Follow this logic even farther and things get even worse. A consistent application of the view that religious objections warrant exemptions to laws unravels governance altogether. Religions are comprehensive doctrines that touch on every part of life and existence. Most of the religious objections we see in the U.S. are narrowly confined to a small set of Christian sexual concerns. But religious beliefs also include divine rules about how to organize economies, families, social systems, penal systems, and even the state itself. If you allowed exemptions for anyone whose religious beliefs conflicted with the laws on these topics, the whole governing apparatus quickly falls apart.
For instance, there is a long-standing belief within some Christian communities that opposes all private property on the grounds that God made the entire world, it belongs to him, and he gave it to mankind to use in common. As P.J. Proudhon once pithily put it : "Who made the land? God. Then, proprietor, retire!" Should believers be allowed to ignore private property laws and conduct their life as if all the things of the Earth belonged to everyone collectively?

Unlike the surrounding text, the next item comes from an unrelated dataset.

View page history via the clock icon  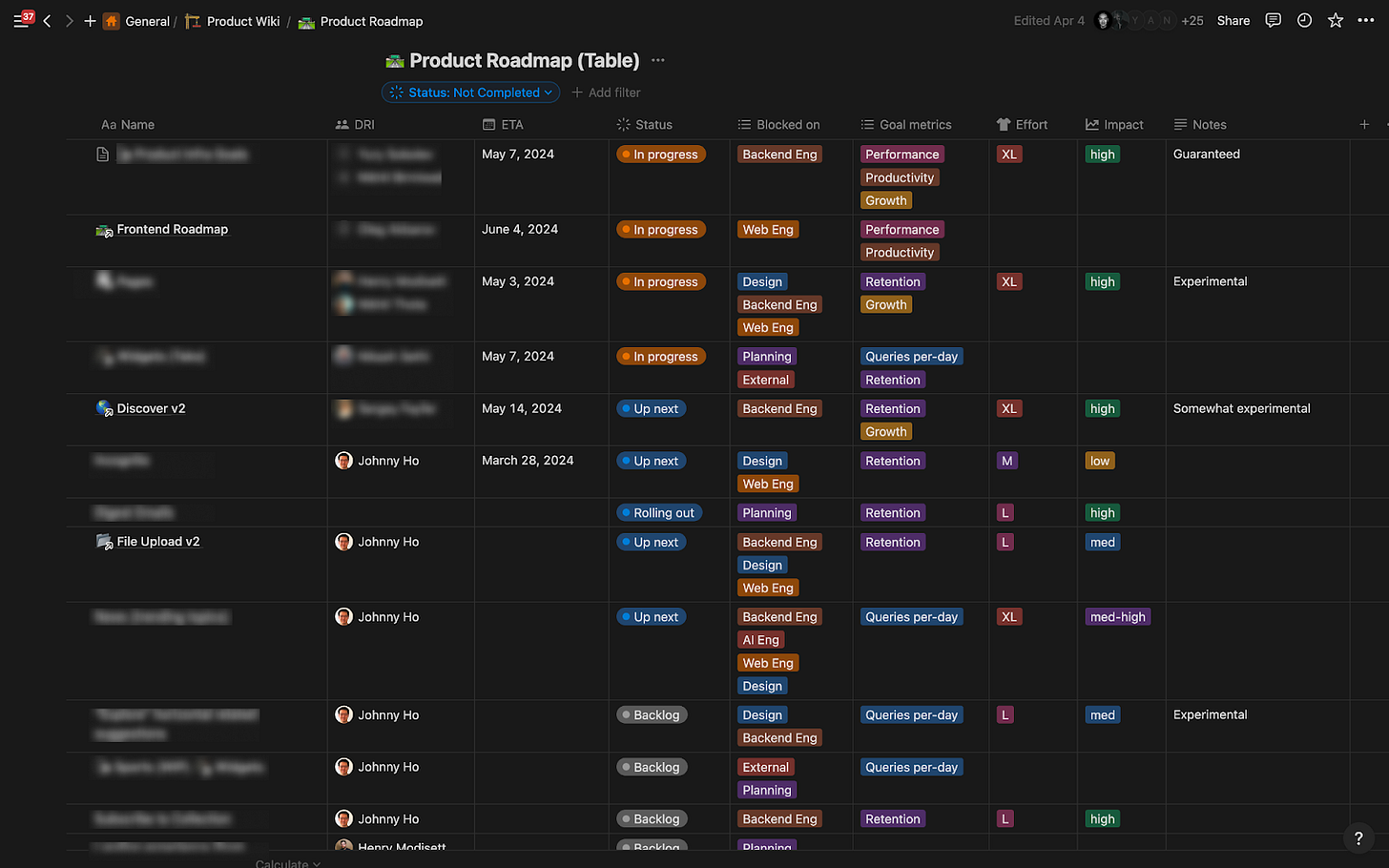coord(1304,20)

Of course not. And guess what? You don't need to worry that anything close to resembling this will happen as a result of the Hobby Lobby ruling.

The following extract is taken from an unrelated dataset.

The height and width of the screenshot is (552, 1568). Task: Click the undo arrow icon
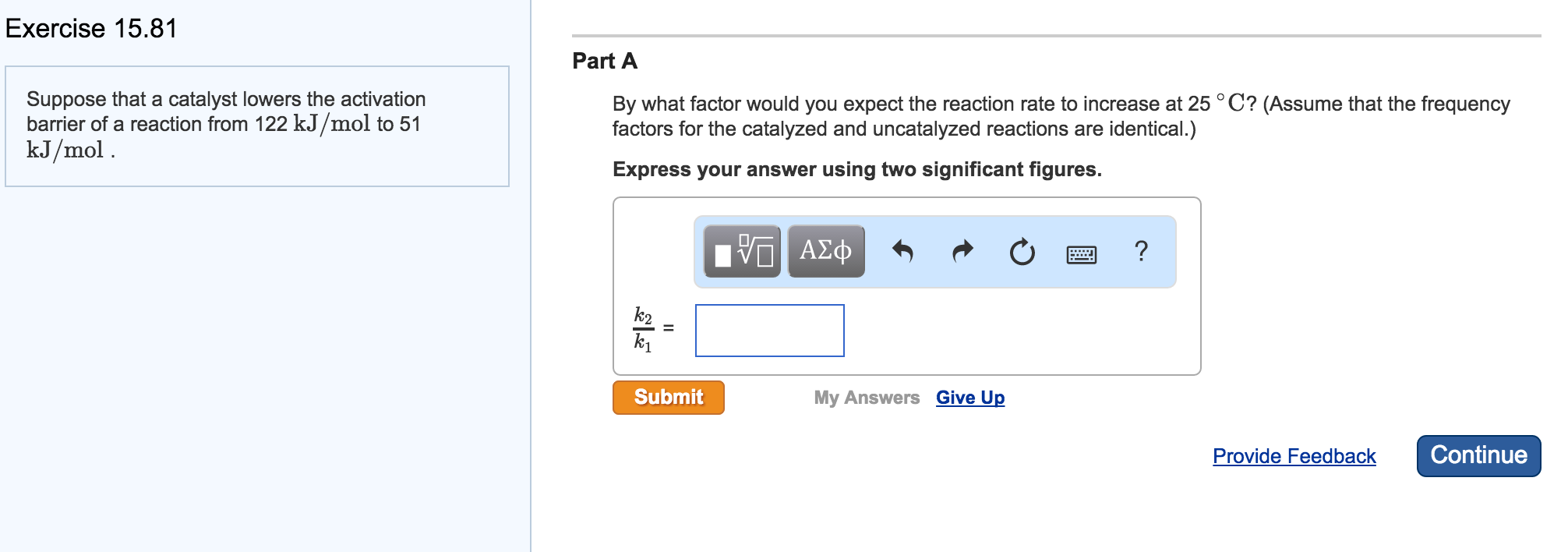tap(902, 251)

If the Supreme Court consistently applied Hobby Lobby reasoning to all instances of religious objections, you would indeed see many of the absurd outcomes liberal commentators are warning of. But the Supreme Court won't consistently apply this reasoning. They will only apply it to a small set of topics important to America's Christian majority. And that's a key fact most everyone is overlooking.
The court is not a robotic applicator of consistent principles of law, especially in cases pertaining to constitutional abstractions like religious liberty or freedom of speech. Instead, the court changes case-by-case, depending upon the justices' personal preferences. For instance, the court refused to exempt peyote-smoking Native Americans from drug laws, but did extend various legal exemptions to homeschoolers, a predominately conservative Christian group. In practice, laws that run afoul of a narrow set of prominent and hot-button American Christian cultural views will risk one-off exemption carve-outs from the court's conservative majority. But very little else will get the same treatment.
Just because the straightforward logic of religious liberty exemptions supports certain frightening slippery slope conclusions doesn't mean that justices will follow this logic to its extreme ends. Claims for religious exemptions that don't have much social support and don't pull enough on the heart strings of the Supreme Court justices will get cast aside as insincere, or as clobbered by a compelling state interest.
As always, "religious liberty" will not, in practice, refer to the grandiose content-neutral concept people pretend it does, but to a small number of conservative Christian views regarding contemporary culture war topics.